Share

Kapitel 2

Author: Jessica HJ
Nach der Besprechung auf der Polizeiwache verfinsterten sich die Gesichter der Beamten, als sie den Obduktionsbericht anhörten.

„Das Opfer wurde vor dem Tod massiver Folter ausgesetzt“, erklärte der Gerichtsmediziner und blätterte durch die grafischen Fotos auf dem Bildschirm. „Mehrere gebrochene Knochen, systematische Misshandlungen.“

Aufgrund des grausigen Zustands meines Körpers war eine Gesichtserkennung unmöglich.

Das verlassene Gebäude war nicht der primäre Tatort, was die Ermittlungen erheblich erschwerte.

Mark stand vorne im Raum, den Kiefer fest zusammengebissen.

„Durchkämmt das gesamte Gebiet!“, befahl er seinem Team. „Überprüft jede Überwachungskamera im Umkreis von fünf Meilen. Jemand muss etwas gesehen haben.“

„Bitte führt eine weitere detaillierte Obduktion durch“, sagte Mark zu seinem Kollegen. „Überprüft alle neuen Erkenntnisse und schickt die DNA-Analyse schnellstmöglich ins Labor. Ich möchte wissen, wer sie ist.“

Mit diesen Anweisungen eilte er mit seinem Team hinaus.

Mein Mann zeigte um diese anonyme Leiche mehr Besorgnis, als er jemals für mich aufgebracht hatte.

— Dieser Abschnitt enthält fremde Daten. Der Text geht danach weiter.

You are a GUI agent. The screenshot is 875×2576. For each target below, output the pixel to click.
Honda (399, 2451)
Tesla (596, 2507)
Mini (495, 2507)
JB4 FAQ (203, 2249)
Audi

Ich erinnerte mich an letzten Monat, als ich ihm die Halskette meines Vaters gegeben hatte – das einzige, was ich noch von meiner Familie hatte.

„Sie hat meinen Vater 30 Jahre lang geschützt“, hatte ich Mark gesagt, als ich sie um seinen Hals legte. „Jetzt wird sie auch dich beschützen.“

Er hatte damals tatsächlich gelächelt, eines seiner seltenen, echten Lächeln. Für einen Moment dachte ich, ich hätte endlich sein Herz erreicht.

Doch dann kam Emma am nächsten Tag zu Besuch.

„Oh, dieses alte Ding?“, hatte sie gespottet und befingerte den Anhänger. „Das sieht so billig aus, Mark. Du verdienst was Besseres.“

Bevor ich sie aufhalten konnte, nahm sie die Kette ab und warf sie in den Küchenmülleimer.

Ich schlug sie. Hart. Das Klatschen meiner Handfläche gegen ihre Wange hallte laut in unserer Küche wider.

Marks Reaktion war sofort und gewalttätig. Er packte meinen Arm und verdrehte ihn hinter meinem Rücken.

„Du wagst es, Emma zu schlagen?“, fauchte er, sein Gesicht verzerrt vor Wut. „Du solltest dankbar sein, dass sie überhaupt mit dir spricht, du wertlose Schlampe!“

Er schleifte mich in den Keller, warf mich die Treppe hinunter und schloss die Tür ab.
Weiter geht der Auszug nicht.